Nancy Roman

Wearing My Heart On My Sleeve

This morning a nice friend I’m just getting to know was discussing her mother. It seems her mother was a tennis instructor for many years. She’s now retired and neither teaches tennis nor even plays any longer.

However, she still wears her tennis outfits. Not once in a while – but extremely often. Like all the time often. She wears her little tennis skirts and sneakers to the grocery store and the library.

It’s who she is.

And I love that.

I love that we can send messages about who we are on the inside by what we wear and look like on the outside.

Some people do that with designer labels. I confess, I love the Coach bag my husband gave me for my birthday a few years ago.

Some people do that with slogan t-shirts. (and once in a while, I am even one of those people)


Some people do that with ethnic clothing that represents their heritage or religion. Like kilts or saris or hijabs.

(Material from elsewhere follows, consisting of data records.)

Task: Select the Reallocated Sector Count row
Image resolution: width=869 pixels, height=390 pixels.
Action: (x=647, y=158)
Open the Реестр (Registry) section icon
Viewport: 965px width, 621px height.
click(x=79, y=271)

Some people do that with the uniforms of their professions or hobbies – like nurses or cable tv repairmen – or tennis players.

Some people do that by wearing a costume once in while to break out of their own stereotype and make a freer statement. I think the fact that my all-time favorite Halloween costume is Dorothy from The Wizard Of Oz says a whole lot about me.

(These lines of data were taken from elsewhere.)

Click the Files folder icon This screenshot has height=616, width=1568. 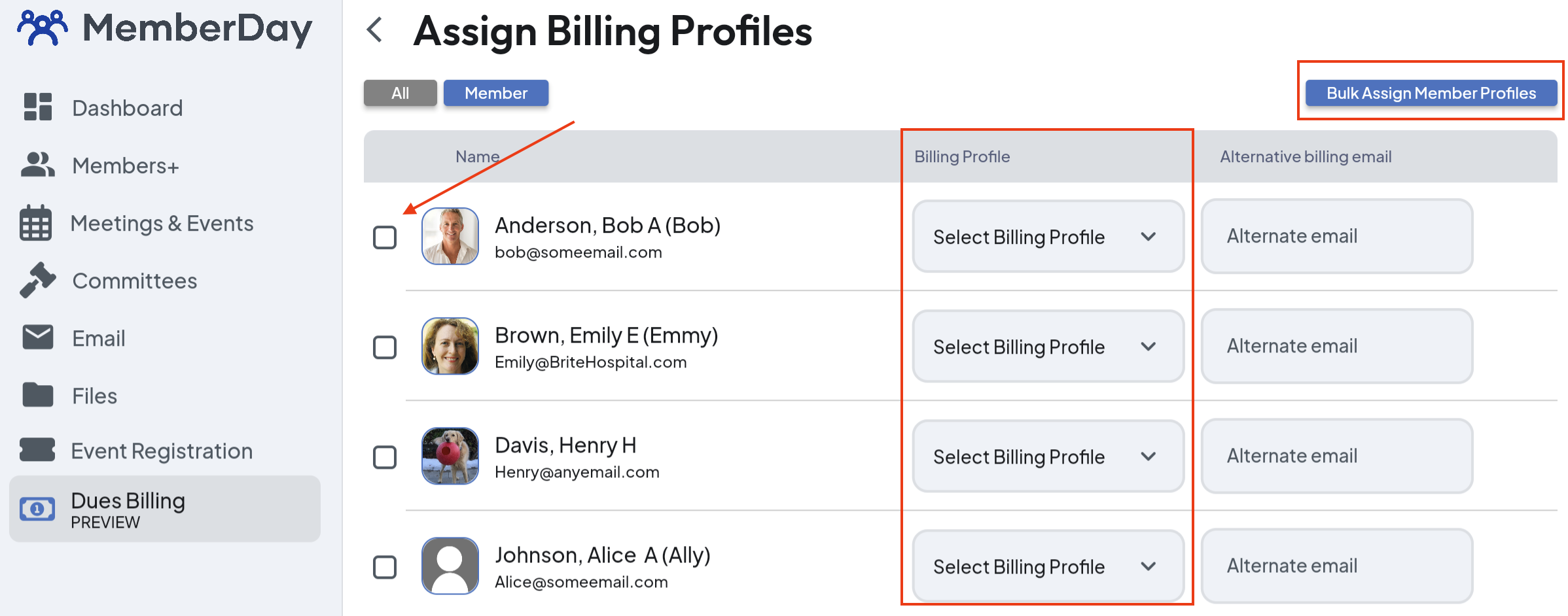(37, 395)
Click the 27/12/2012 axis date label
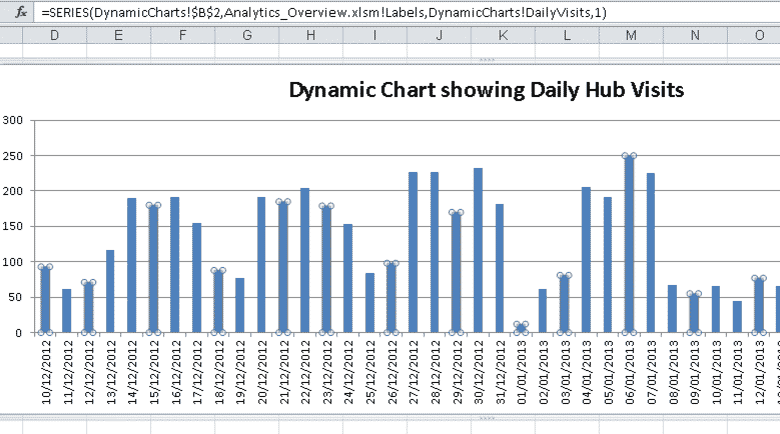780x434 pixels. tap(414, 370)
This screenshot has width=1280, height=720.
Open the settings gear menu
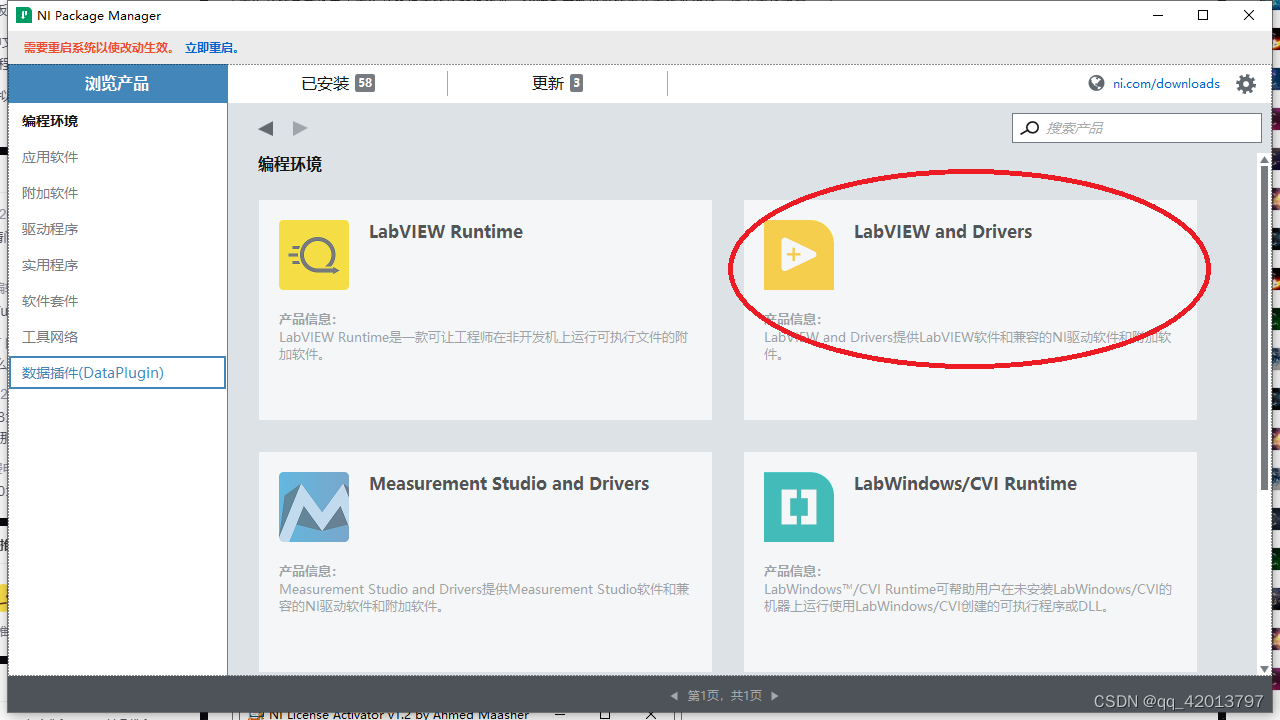tap(1245, 84)
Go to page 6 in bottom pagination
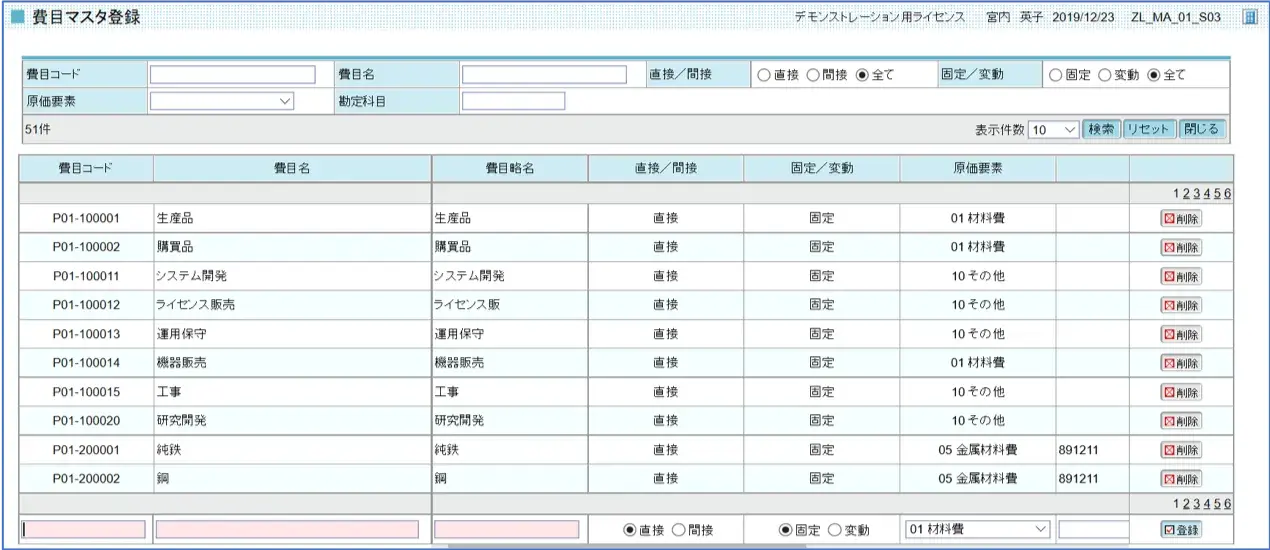This screenshot has height=550, width=1270. coord(1227,504)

Some people do that with crazy hairstyles or eccentric makeup – to signal that they are not about to conform.

Some people – currently a lot of people – do that with tattoos.

I personally don’t like tattoos. (although I am not condemning those who do.)

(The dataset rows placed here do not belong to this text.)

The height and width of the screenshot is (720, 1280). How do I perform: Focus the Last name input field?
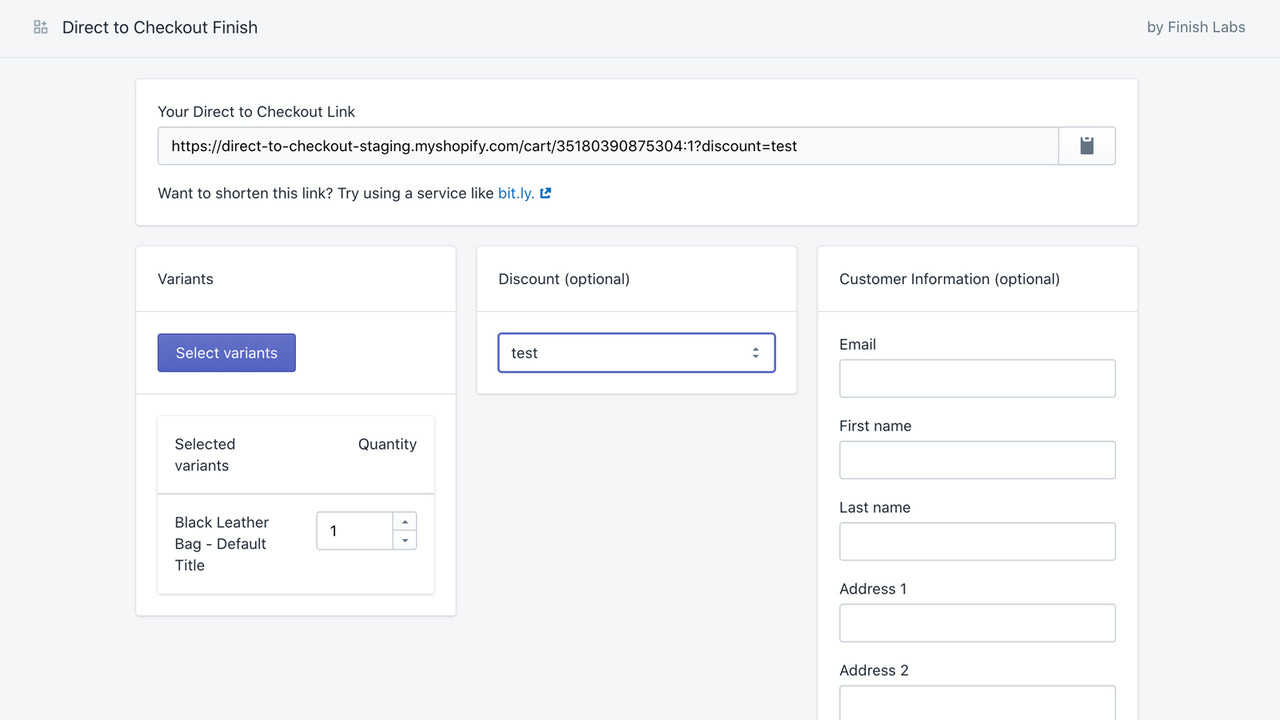coord(977,541)
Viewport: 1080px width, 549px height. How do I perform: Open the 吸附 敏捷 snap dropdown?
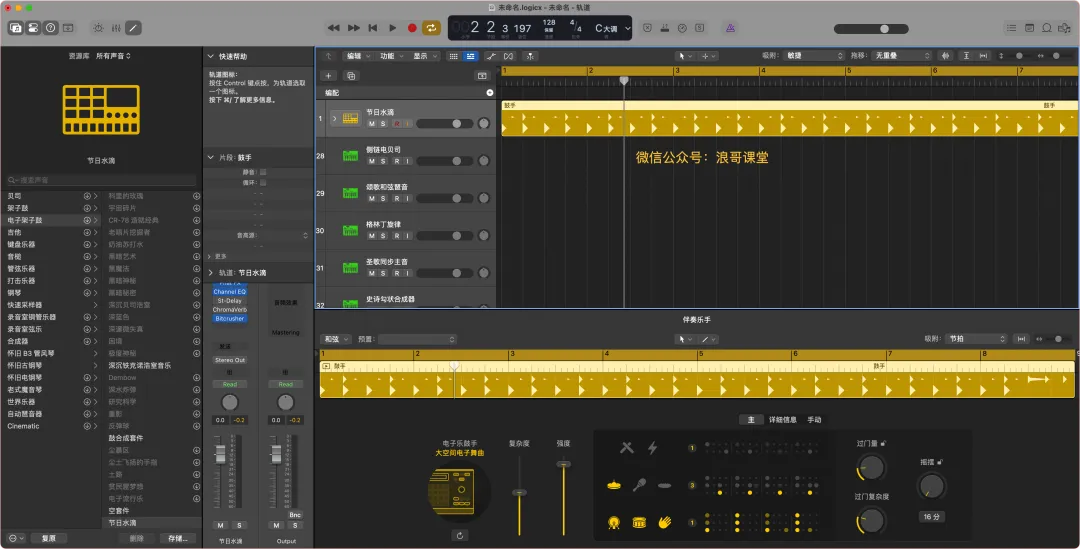(814, 56)
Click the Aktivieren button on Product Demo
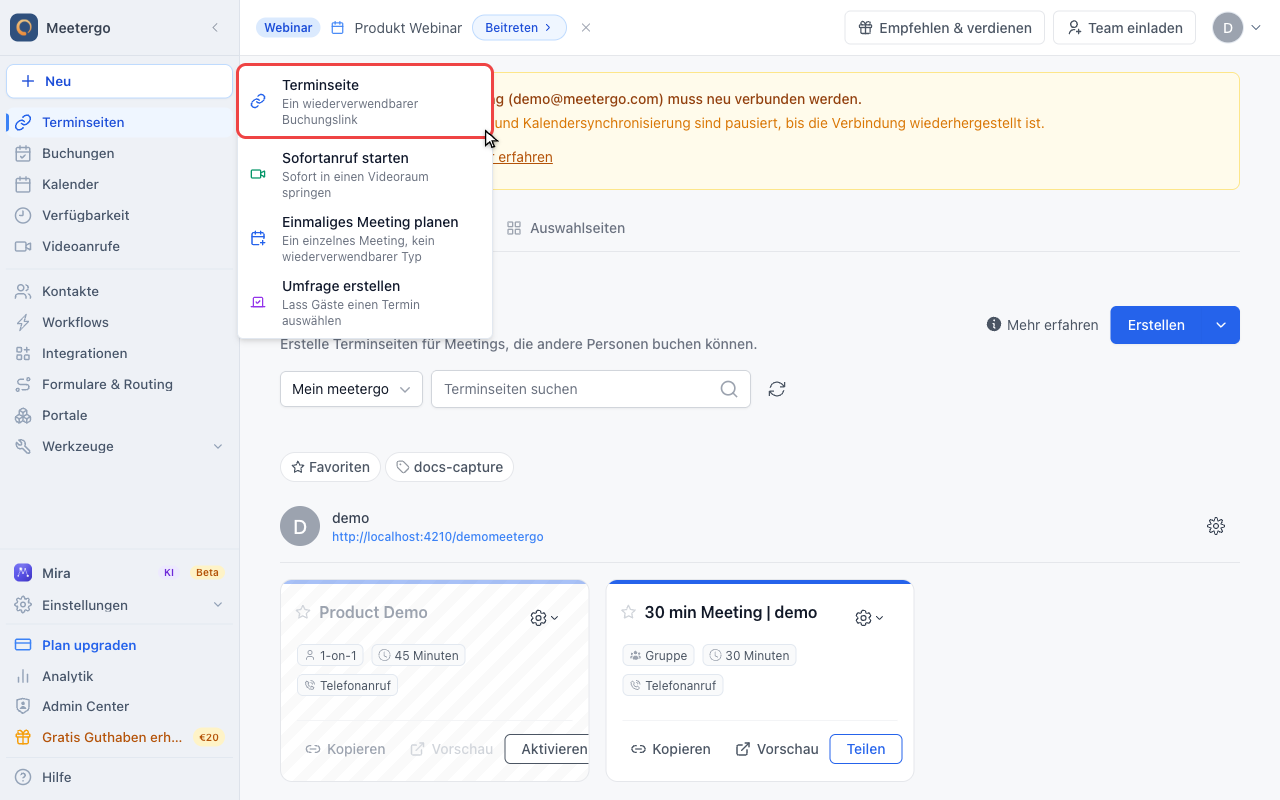The width and height of the screenshot is (1280, 800). click(546, 749)
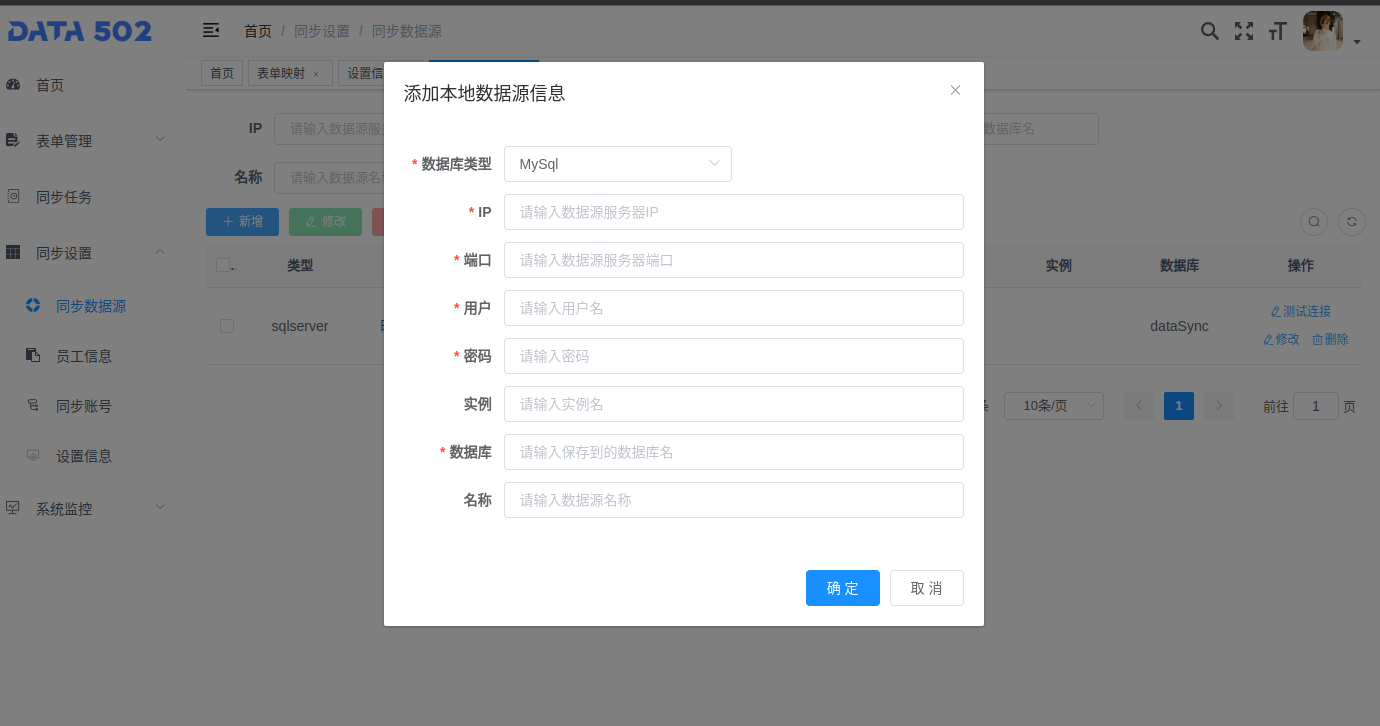
Task: Click the 取消 cancel button
Action: pyautogui.click(x=926, y=588)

But I’ll admit that I’m impressed by those peoples’ commitment and by their complete confidence that their identities will never change. To use permanent ink to make a permanent statement about who you are takes a level of faith that I do not have.

I believe what I believe with my whole heart.

But what if my heart should change?

I was born a brunette.  I used to wear frilly anklets with sandals. In 1962, I wanted to be a cheerleader. In 1968, I wanted to be a nurse. In 1974, I wanted to be a writer. In 1981, I got an MBA. In 1997, I was a Vice President of Finance.  In 2001, I became a writer.

I want to show the world what I am – but I want flexibility to change what I am if I want to.  My Statement is fluid.

Right now I am telling the world about myself:

I love a nice rosy blush, because it presents my rosy outlook.

I love soft clothes. Even when I wear black or grey, I like a fabric that is soft. That feels warm to the touch. That gives comfort. Soft clothes represents my accessibility.

I love to wear my leopard print raincoat, because it is practical and funky at the same time – and so am I.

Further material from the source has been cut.